Early Friday morning I wrote sitting anchored off two picture perfect islands, we were the only yacht for miles around. There was no wind and as I waited for the sun to rise higher in the sky, a misty damp haze hung low and thick in the stillness. The sea was very calm, a slight swell undulated across its glassy surface and with no breeze to hold her, Raya drifted beam on and rocked to and fro. Seven meters below us the sea floor was so clear I could easily see the bright yellow and black angel fish swimming around a patch of coral.

I was distracted by the sound of splashing, a dozen small silver fish that leapt from the water quickly followed by four or five eighteen inch tuna. I put out a fishing hook, more in hope than expectation, our rod and lure are designed for ocean trawling. As I returned to the cockpit I hear a whale blow, I grab the camera but no close encounters or acrobatics today, he just cruises by about 200m away. When I finally return to my scribbling the moment I described above had gone. The sun was beginning to burn off the mist, the smallest breeze was rippling the water, it was going to be a fine day.

In this beautifully settled weather Ha’apai is turning out to be the South Pacific we dreamed of before we left, clear azure seas, white beaches and palm trees but paradise is not without its challenges. Each anchorage has, as always, to be assessed for protection from the wind for the length of our stay, entry and exit must be timed to coincide with a high sun, preferably behind you and in a cloudless sky.

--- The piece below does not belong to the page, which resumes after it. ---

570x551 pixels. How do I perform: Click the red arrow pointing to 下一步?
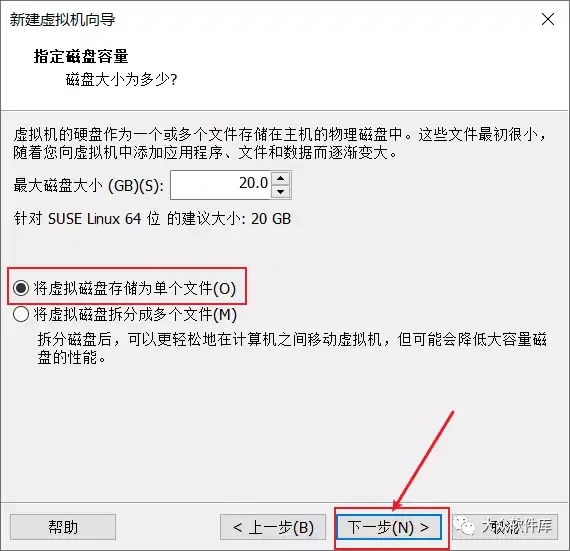pyautogui.click(x=424, y=460)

Last Sunday we arrived in Ha’afeva to discover a rather uncomfortable anchorage, the island had been described as a good place to sit out west winds and the main attraction was the village ashore. We have discovered that we are naturalists rather than anthropologists, we are much more interested in the wildlife and the geology of the islands than the human inhabitants, another Tongan village didn’t overly excite us. We decided to back track, the anchorage at Luangahu was calmer and equally protected from the westerlies and with the wind now on the beam gave us the added bonus of a great sail. Again there were whales all around, one of which, made us jump as he appeared to check us out just twenty meters away. 

Sun set behind Luangahu

Luangahu is an amazingly beautiful spot and it was easy to while away the time until the wind returned to the east and we could move on to our next spot. Leaving the island however turned out to be as difficult as our original arrival. The first task was to unwind our anchor chain that had with the 180 degree change in wind direction wound itself around a small coral bommie. We very slowly eased around it and the anchor came up fine, but as we threaded our way out to deeper. water the engine stuttered  and choked, we took our eyes off the road and instantly clunk we had banged into some coral. We returned to the anchorage, Rick check the fuel filters and dived in to check the keel, all seemed well. With the engine running normally we slowly, very slowly tried again. 

Not what you want to see when you check the anchor chain

Just as we breathed a sigh of relief at clearing the shallows, in front of us we spotted two sleeping whales, a small boat sat on the  reef, it took no notice of us, we assumed he was fishing,  until a moment later when we spotted just in time there were swimmers in with the whales. We turned north, another whale appeared in front of us, we turned south, finally with nerves by now rather frayed, we extracted ourselves from Luangahu’s grip and set off for the twin islands of Uonukuhahaki and Uonukuhihifo, or Lobster Island East and Lobster Island West.

After our thankfully straight forward arrival, we went to explore ashore. The two pretty islands are long and thin and linked by a bar of white coral sand, on the far side is a rocky lagoon which is where the lobsters can be found. A brief search produced no signs, luckily, as after an equally brief discussion we realise we have no clue how to catch one, we have visions of large snapping claws and lost fingers.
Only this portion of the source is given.